WHAT THE TASK ASKS » Exclude the pictures, then quote exactly the lines from the one holding "This screenshot has width=1138, height=414." through the last line of the records.

Stored data entries »
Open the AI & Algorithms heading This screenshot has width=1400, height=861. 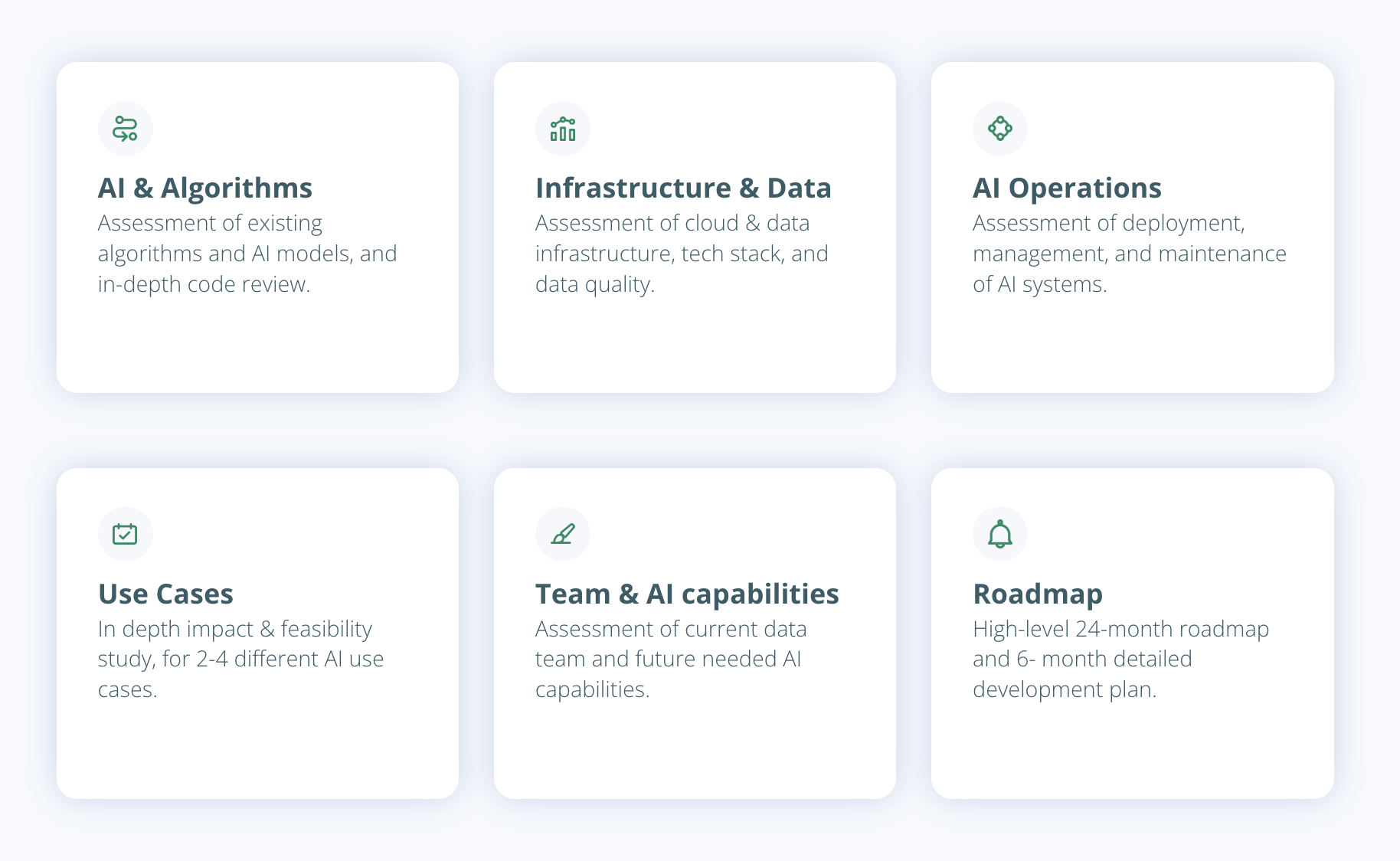[x=204, y=188]
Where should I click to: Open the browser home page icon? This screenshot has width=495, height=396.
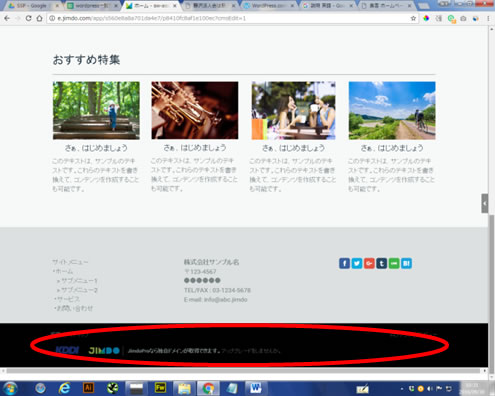click(39, 18)
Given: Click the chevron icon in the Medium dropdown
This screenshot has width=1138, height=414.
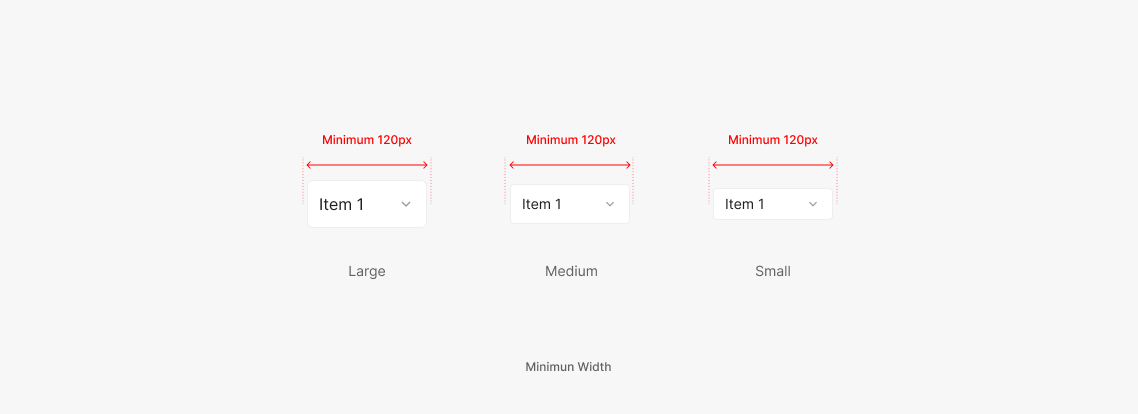Looking at the screenshot, I should coord(610,204).
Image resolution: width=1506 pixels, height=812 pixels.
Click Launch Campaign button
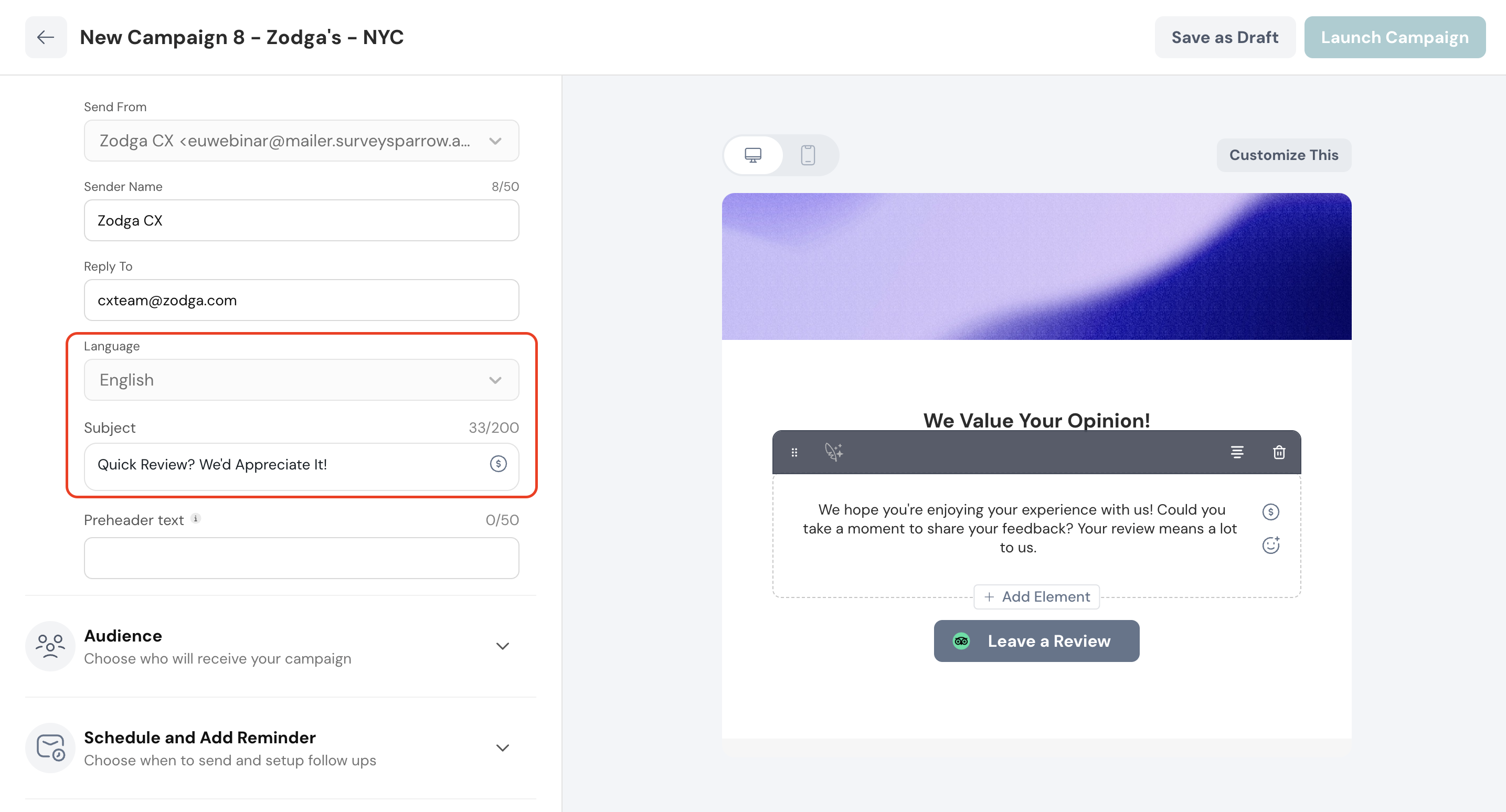(x=1394, y=37)
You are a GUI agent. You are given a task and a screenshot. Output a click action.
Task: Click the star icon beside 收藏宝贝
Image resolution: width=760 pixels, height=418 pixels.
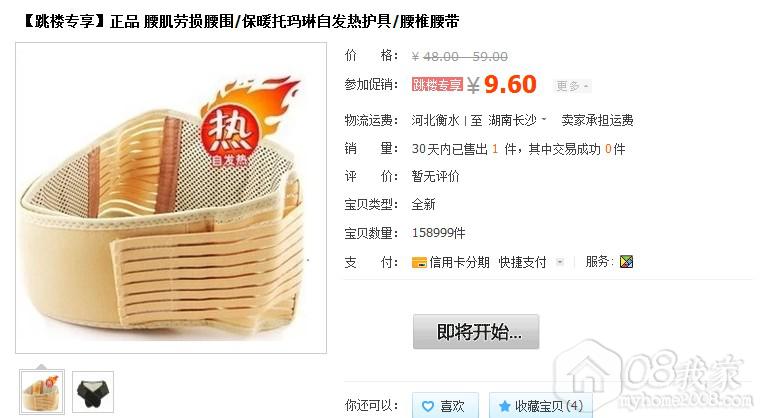click(505, 406)
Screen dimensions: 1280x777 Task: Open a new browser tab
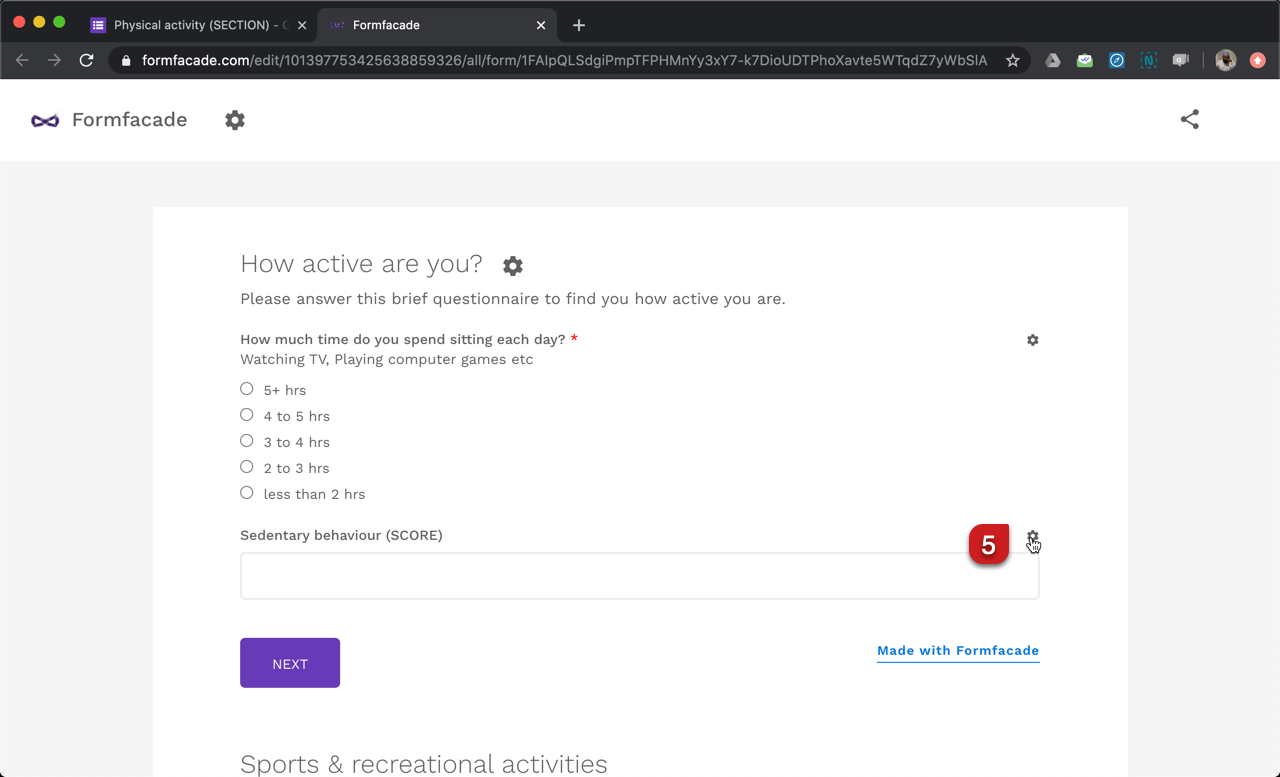[x=578, y=25]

WRITTEN RESPONSE »
This screenshot has width=1138, height=414.
Looking at the screenshot, I should coord(610,204).
Image resolution: width=1506 pixels, height=812 pixels.
Click Launch Campaign button
(x=1394, y=37)
You are a GUI agent. You are given a task and a screenshot. Output a click action.
Task: Click the star icon beside 收藏宝贝
Image resolution: width=760 pixels, height=418 pixels.
click(505, 406)
Screen dimensions: 1280x777 Task: Open a new browser tab
[x=578, y=25]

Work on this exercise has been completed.